KURZINFO

Das Netzkunstprojekt DINGWELT ist eine Auseinandersetzung mit der Konsumkultur in der ebay-Ära. Der Bildkatalog der Dingwelt-Tauschbörse bot 12 Dinge mit Geschichte als Kunstdrucke an – digitale Fotoarbeiten mit Plüschhase Mümmy (*ungewaschen), Tischgarnitur (*antik) oder Topflappen (*selbst gehäkelt).

Jeder Tauschbörsen-Besucher konnte ein Bild auswählen und als Gegenleistung ein eigenes gebrauchtes Ding einsenden. Was, war egal, es musste nur eine kurze Geschichte zum Ding geschrieben werden. So ist die kleine, feine Sammlung mit persönlichen Dingen und deren Geschichten als ein symbolischer Erinnerungsort online entstanden. Und die Kunstdrucke sind in der Welt verstreut – Paderborn, New York, Shanghai.

Die Idee der Aktion ist einfach: Tausche Ding mit Geschichte gegen Kunstdruck mit Ding. Die DINGWELT hat Kleines und Großes mit der handgeschriebenen Geschichte ihrer Besitzer gesammelt und es in Szene gesetzt. Doch wo liegen die Grenzen der virtuellen Tauschtätigkeit, wenn Material sich verflüchtigt? Wodurch erhalten Dinge ihren Wert und erhalten sie Ihre Wertzuschreibung vielleicht durch den Tausch selbst? Erhöhen wir den Wert und die Beziehung zum Ding durch Geschichte im digitalen Raum?

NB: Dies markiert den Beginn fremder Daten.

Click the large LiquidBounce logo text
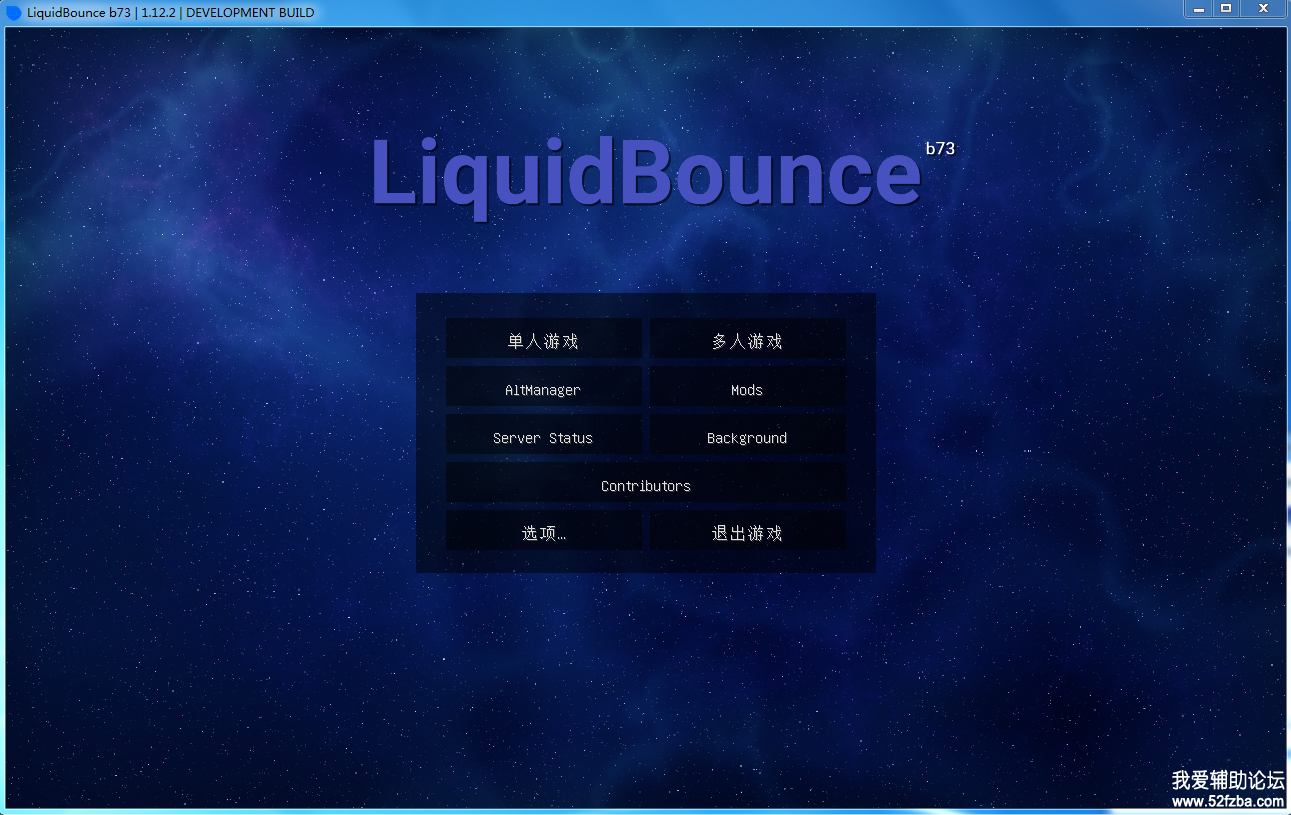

Die Sammlung ist im Prozess gewachsen. Im Format der Dokumentation überleben dabei die individuellen Gegenwartsbeziehungen und Erinnerungsprozesse zu den Dingen. Die sozialen, symbolischen und ästhetischen Konzepte der Dinge treten in poetischer Schriftform in den Vordergrund, während die Funktion und die materiale Konstruktion der Dinge in den Hintergrund treten.